(Part of a data file)
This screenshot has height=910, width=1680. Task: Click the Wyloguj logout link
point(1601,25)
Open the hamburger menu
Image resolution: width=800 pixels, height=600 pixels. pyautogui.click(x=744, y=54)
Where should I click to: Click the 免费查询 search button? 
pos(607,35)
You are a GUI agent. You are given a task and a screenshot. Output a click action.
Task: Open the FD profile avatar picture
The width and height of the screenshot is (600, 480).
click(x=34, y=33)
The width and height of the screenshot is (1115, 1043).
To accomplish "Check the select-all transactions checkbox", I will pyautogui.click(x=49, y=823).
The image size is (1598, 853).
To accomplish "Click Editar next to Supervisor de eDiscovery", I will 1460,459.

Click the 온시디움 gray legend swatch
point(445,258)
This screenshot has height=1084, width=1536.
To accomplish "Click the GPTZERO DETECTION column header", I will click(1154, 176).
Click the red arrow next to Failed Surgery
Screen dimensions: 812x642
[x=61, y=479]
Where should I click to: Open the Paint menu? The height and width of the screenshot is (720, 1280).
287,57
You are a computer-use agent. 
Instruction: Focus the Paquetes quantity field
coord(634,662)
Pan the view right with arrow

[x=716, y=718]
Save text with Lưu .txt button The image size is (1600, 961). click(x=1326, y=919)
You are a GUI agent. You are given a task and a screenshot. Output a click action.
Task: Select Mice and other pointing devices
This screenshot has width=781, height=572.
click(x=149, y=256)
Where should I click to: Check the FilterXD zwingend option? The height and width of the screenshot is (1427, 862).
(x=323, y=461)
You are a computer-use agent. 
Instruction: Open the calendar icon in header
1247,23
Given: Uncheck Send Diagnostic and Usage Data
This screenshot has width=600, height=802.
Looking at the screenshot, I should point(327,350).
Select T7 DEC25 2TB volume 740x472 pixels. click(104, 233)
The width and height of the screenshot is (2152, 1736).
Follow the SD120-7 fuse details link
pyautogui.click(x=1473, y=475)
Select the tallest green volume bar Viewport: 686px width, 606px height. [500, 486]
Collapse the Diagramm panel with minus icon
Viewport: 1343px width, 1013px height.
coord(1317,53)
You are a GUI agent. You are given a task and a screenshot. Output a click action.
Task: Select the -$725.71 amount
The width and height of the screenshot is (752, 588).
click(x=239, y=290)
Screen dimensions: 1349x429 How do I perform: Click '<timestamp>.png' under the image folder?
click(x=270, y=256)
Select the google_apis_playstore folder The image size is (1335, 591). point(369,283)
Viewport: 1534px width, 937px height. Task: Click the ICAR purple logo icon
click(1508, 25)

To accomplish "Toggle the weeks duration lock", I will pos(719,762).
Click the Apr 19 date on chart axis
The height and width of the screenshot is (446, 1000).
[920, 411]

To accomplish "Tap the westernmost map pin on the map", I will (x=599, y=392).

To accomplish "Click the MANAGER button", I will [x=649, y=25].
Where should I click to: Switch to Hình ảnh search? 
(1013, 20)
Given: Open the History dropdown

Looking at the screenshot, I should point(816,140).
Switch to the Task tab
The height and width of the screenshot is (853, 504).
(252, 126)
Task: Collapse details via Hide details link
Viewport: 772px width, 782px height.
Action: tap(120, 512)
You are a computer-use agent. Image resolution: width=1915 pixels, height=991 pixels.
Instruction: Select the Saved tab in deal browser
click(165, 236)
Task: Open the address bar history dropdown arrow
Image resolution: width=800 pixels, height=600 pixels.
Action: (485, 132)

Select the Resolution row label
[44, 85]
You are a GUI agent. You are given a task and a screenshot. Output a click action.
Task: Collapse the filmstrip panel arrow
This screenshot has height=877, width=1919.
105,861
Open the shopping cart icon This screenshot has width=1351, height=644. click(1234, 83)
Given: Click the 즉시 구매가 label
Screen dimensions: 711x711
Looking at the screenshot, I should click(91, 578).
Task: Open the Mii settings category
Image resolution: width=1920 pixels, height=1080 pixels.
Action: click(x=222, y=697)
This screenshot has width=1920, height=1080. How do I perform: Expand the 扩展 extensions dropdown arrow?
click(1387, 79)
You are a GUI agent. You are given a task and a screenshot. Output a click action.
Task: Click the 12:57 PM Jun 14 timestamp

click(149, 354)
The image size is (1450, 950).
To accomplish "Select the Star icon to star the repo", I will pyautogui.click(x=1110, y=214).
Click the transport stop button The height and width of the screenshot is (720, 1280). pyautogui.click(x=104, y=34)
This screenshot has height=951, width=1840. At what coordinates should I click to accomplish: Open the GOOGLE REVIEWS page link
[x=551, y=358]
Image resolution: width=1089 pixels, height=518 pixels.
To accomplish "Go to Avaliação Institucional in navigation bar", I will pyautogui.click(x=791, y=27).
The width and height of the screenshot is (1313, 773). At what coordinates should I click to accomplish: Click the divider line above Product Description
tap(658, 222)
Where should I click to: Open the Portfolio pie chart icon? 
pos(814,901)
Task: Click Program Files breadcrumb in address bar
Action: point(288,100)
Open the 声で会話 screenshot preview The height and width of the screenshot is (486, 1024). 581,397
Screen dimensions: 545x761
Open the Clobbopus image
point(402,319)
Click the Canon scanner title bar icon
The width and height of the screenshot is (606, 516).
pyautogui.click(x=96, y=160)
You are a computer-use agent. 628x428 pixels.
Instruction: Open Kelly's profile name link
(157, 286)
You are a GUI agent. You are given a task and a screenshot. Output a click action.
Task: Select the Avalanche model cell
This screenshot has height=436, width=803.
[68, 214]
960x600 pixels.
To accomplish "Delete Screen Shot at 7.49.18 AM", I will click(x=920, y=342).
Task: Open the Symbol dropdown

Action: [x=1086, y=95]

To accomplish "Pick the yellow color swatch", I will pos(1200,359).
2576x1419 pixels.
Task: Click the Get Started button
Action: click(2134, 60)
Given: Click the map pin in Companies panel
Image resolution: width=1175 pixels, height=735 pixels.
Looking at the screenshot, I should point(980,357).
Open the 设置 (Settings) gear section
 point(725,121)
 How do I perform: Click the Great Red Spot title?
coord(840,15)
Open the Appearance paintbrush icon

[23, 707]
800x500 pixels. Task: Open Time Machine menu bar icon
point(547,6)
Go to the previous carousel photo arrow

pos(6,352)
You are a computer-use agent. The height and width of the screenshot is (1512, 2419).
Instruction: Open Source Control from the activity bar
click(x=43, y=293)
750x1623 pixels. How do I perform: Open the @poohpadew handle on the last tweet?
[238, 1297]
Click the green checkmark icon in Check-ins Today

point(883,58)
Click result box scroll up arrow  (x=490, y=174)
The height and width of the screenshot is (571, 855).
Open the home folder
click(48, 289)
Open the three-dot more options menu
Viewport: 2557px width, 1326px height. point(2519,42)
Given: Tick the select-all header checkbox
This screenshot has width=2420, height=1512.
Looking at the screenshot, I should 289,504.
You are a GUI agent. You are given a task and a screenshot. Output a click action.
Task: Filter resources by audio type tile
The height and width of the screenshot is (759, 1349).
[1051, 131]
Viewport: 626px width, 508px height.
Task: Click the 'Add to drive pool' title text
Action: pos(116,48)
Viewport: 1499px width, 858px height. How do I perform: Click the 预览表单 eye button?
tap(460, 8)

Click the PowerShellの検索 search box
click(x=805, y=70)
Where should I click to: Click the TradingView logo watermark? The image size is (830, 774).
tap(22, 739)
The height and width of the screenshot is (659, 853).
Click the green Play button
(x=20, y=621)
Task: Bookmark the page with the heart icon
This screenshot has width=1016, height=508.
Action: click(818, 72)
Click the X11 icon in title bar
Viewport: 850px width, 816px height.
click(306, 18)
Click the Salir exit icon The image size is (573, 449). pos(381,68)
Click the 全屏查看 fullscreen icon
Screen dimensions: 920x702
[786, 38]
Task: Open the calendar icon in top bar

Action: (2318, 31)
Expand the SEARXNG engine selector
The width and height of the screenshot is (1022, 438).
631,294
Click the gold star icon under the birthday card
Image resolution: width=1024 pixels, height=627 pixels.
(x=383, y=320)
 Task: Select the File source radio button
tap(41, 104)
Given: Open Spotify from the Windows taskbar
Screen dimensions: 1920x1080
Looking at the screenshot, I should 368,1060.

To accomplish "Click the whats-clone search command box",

Problem to solve: Retype the stretch of lines from the line containing "Save text with" through the line containing "click(x=149, y=256)", keeping each one unchanged.

Written solution:
Save text with Lưu .txt button The image size is (1600, 961). click(x=1326, y=919)
You are a GUI agent. You are given a task and a screenshot. Output a click action.
Task: Select Mice and other pointing devices
This screenshot has width=781, height=572.
click(x=149, y=256)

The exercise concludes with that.